Zhou Thomas J, Raza Sughra, Nelson Kerrie P
Department of Biostatistics, Boston University School of Public Health, Boston, MA, USA.
Department of Radiology, Brigham and Women's Hospital, Boston, MA, USA.
J Appl Stat. 2021;48(10):1861-1881. doi: 10.1080/02664763.2020.1777394. Epub 2020 Jun 9.
Advances in breast imaging and other screening tests have prompted studies to evaluate and compare the consistency between experts' ratings of existing with new screening tests. In clinical settings, medical experts make subjective assessments of screening test results such as mammograms. Consistency between experts' ratings is evaluated by measures of inter-rater agreement or association. However, conventional measures, such as Cohen's and Fleiss' kappas, are unable to be applied or may perform poorly when studies consist of many experts, unbalanced data, or dependencies between experts' ratings exist. Here we assess the performance of existing approaches including recently developed summary measures for assessing the agreement between experts' binary and ordinal ratings when patients undergo two screening procedures. Methods to assess consistency between repeated measurements by the same experts are also described. We present applications to three large-scale clinical screening studies. Properties of these agreement measures are illustrated via simulation studies. Generally, a model-based approach provides several advantages over alternative methods including the ability to flexibly incorporate various measurement scales (i.e. binary or ordinal), large numbers of experts and patients, sparse data, and robustness to prevalence of underlying disease.

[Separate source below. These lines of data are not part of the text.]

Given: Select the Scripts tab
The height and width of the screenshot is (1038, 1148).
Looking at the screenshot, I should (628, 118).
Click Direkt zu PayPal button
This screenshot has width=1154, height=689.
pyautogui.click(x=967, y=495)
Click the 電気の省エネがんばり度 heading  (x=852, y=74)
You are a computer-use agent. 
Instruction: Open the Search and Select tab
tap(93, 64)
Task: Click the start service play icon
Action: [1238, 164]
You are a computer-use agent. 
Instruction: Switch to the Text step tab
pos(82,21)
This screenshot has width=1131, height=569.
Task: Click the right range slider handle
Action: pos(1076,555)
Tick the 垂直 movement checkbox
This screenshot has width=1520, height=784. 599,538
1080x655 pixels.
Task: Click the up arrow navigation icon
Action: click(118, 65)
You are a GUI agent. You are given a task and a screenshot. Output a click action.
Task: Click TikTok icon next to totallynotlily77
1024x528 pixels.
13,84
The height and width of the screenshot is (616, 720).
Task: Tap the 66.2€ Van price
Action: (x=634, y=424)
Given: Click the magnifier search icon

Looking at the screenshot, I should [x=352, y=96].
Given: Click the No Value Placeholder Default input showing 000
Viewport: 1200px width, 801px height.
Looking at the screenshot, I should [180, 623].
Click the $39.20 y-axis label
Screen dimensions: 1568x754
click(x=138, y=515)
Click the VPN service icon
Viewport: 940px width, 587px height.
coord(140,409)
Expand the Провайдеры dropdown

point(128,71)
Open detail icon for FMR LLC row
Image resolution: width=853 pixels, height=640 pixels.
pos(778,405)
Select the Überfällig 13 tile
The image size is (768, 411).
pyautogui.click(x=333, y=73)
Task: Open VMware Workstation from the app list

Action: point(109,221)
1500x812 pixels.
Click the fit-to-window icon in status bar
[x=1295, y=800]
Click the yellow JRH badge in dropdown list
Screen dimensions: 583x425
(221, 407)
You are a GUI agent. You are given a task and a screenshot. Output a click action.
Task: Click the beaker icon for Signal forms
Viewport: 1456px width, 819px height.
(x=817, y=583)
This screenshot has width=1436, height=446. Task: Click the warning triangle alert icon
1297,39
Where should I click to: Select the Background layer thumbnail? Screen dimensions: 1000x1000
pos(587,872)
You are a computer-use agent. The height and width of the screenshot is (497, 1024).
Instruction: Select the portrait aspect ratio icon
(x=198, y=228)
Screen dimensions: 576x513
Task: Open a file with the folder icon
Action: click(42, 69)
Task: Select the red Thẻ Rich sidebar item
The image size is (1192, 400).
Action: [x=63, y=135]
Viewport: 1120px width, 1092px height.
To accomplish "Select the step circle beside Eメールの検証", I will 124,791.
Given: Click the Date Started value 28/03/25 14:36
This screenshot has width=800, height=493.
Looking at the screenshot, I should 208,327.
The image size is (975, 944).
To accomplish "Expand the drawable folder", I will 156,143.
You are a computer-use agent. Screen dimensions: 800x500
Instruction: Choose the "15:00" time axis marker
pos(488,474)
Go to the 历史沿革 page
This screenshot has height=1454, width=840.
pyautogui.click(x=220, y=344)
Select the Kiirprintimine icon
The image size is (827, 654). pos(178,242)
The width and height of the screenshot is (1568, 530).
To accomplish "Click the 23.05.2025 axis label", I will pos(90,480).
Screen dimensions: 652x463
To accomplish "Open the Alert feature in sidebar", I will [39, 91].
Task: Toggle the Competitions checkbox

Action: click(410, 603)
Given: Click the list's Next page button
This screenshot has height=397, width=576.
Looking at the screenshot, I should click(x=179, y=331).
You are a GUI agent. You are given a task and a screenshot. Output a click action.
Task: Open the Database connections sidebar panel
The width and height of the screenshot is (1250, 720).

乳腺成像及其他筛查测试的进展促使了一些研究,以评估和比较专家对现有筛查测试与新筛查测试的评级之间的一致性。在临床环境中,医学专家会对诸如乳房X光检查等筛查测试结果进行主观评估。专家评级之间的一致性通过评分者间一致性或关联性的测量方法来评估。然而,当研究涉及众多专家、数据不均衡或专家评级之间存在相关性时,传统的测量方法,如科恩(Cohen)kappa系数和弗莱斯(Fleiss)kappa系数,可能无法应用或表现不佳。在此,我们评估现有方法的性能,包括最近开发的用于评估患者接受两种筛查程序时专家二元和有序评级之间一致性的汇总测量方法。还描述了评估同一专家重复测量之间一致性的方法。我们展示了在三项大规模临床筛查研究中的应用。通过模拟研究说明了这些一致性测量方法的特性。一般来说,基于模型的方法相对于其他方法具有多个优势,包括能够灵活纳入各种测量尺度(即二元或有序)、大量专家和患者、稀疏数据以及对基础疾病患病率的稳健性。